• [The data]:
---*---

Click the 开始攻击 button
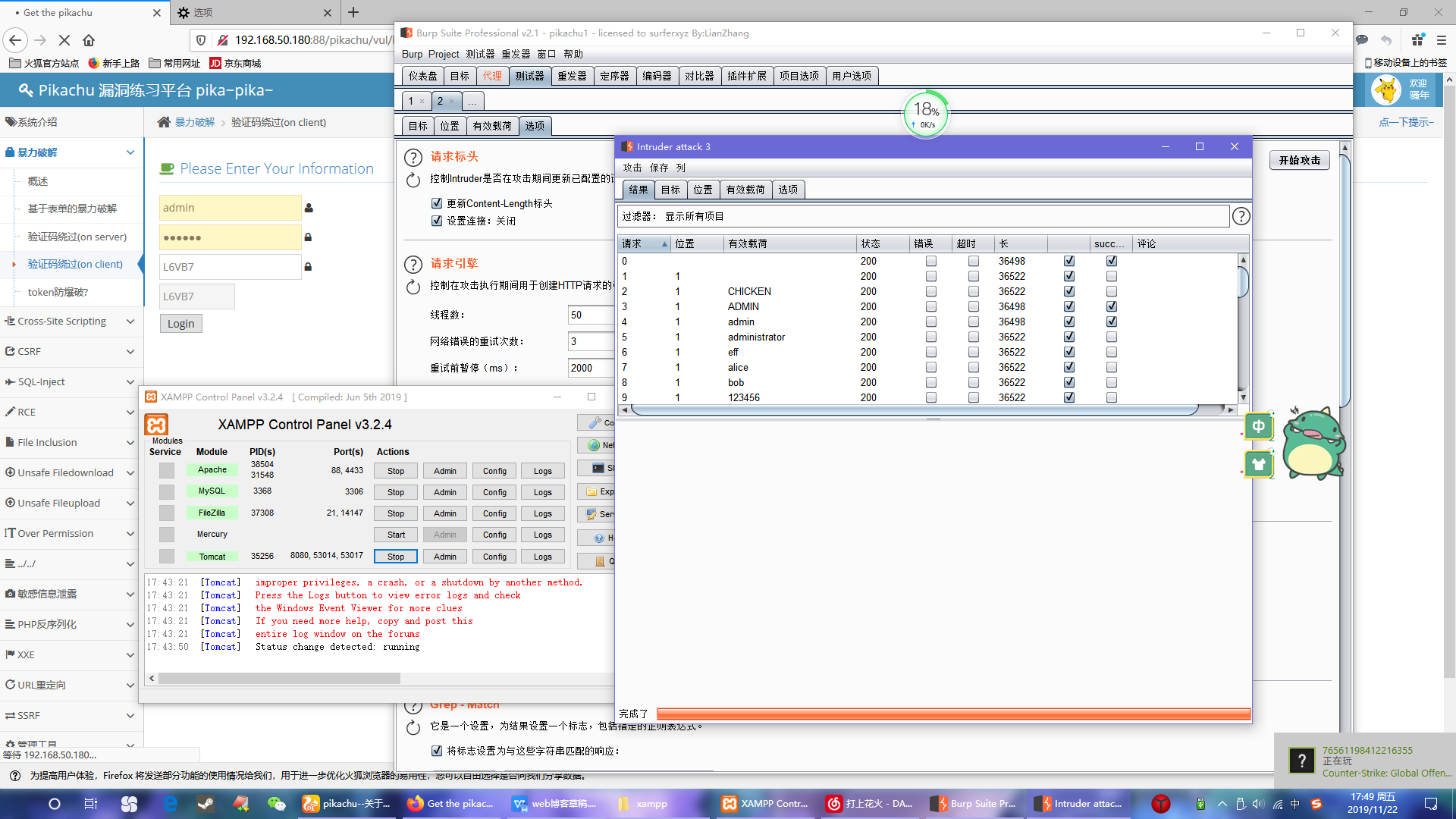This screenshot has width=1456, height=819. point(1299,160)
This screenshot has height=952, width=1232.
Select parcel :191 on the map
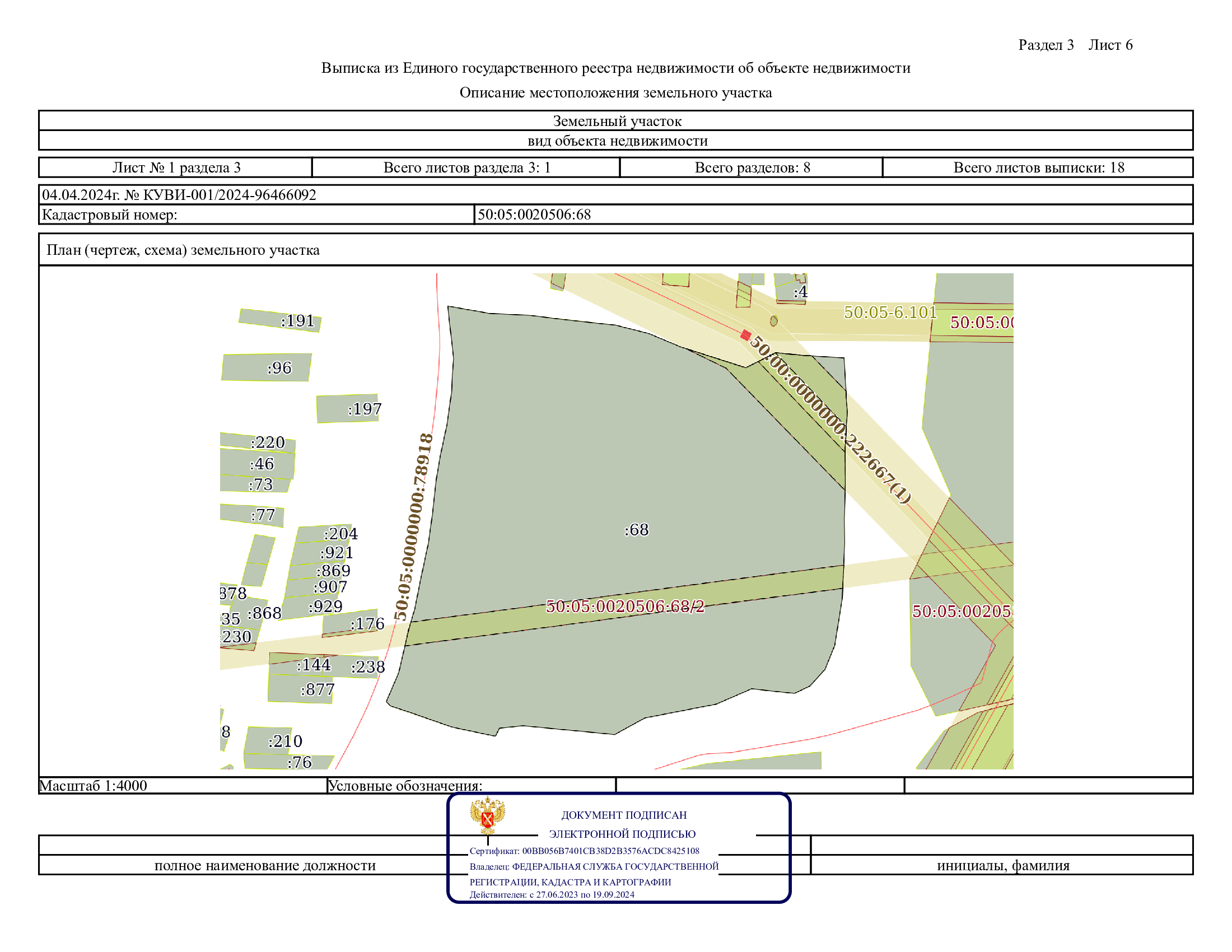(x=297, y=321)
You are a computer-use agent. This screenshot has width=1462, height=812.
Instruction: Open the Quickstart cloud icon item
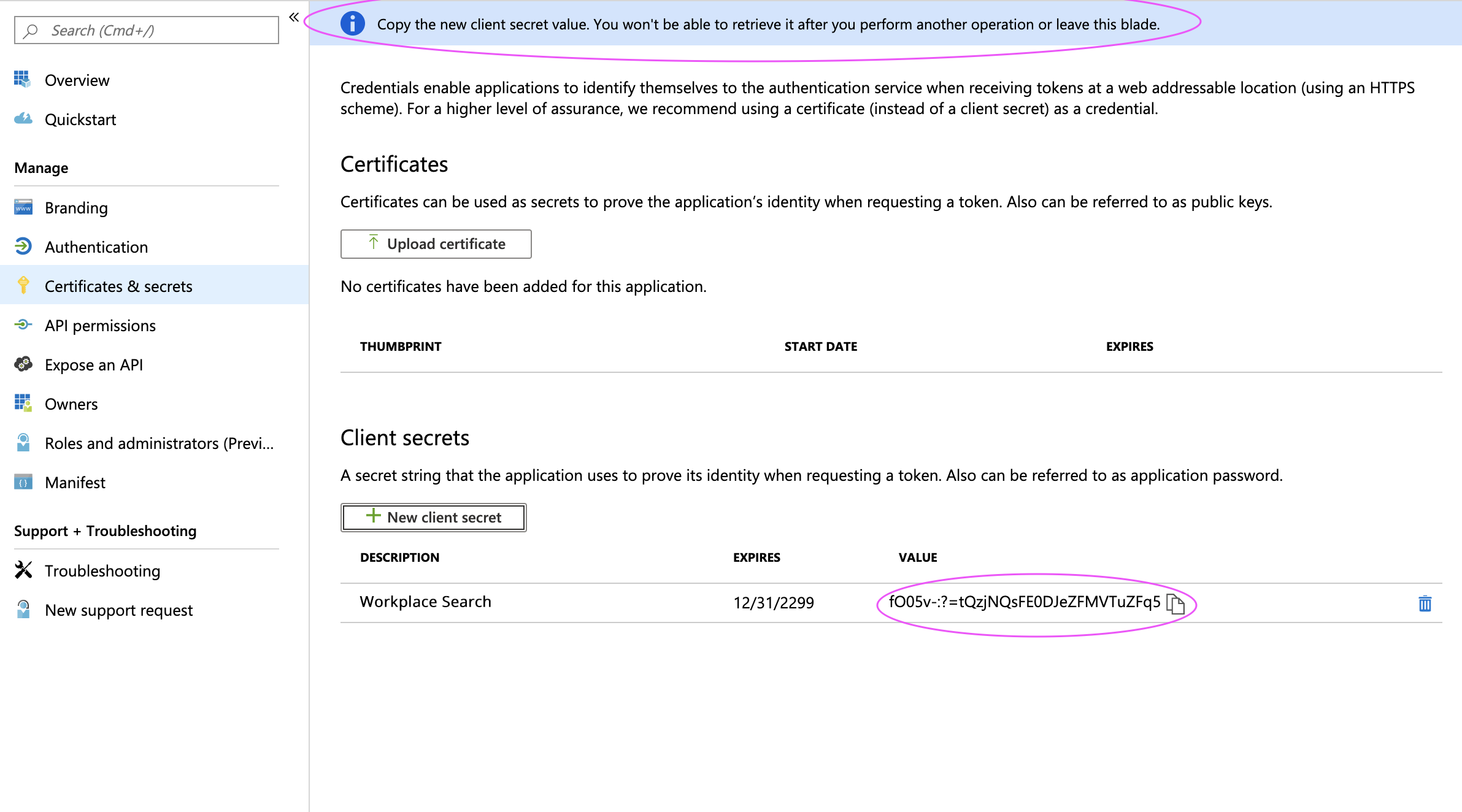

---*---

• [What you should do]: Give the records again exactly, without pictures.

• [Output for this exercise]:
Click the 开始攻击 button
This screenshot has width=1456, height=819. point(1299,160)
This screenshot has height=952, width=1232.
Select parcel :191 on the map
(x=297, y=321)
You are a computer-use agent. This screenshot has width=1462, height=812.
Instruction: Open the Quickstart cloud icon item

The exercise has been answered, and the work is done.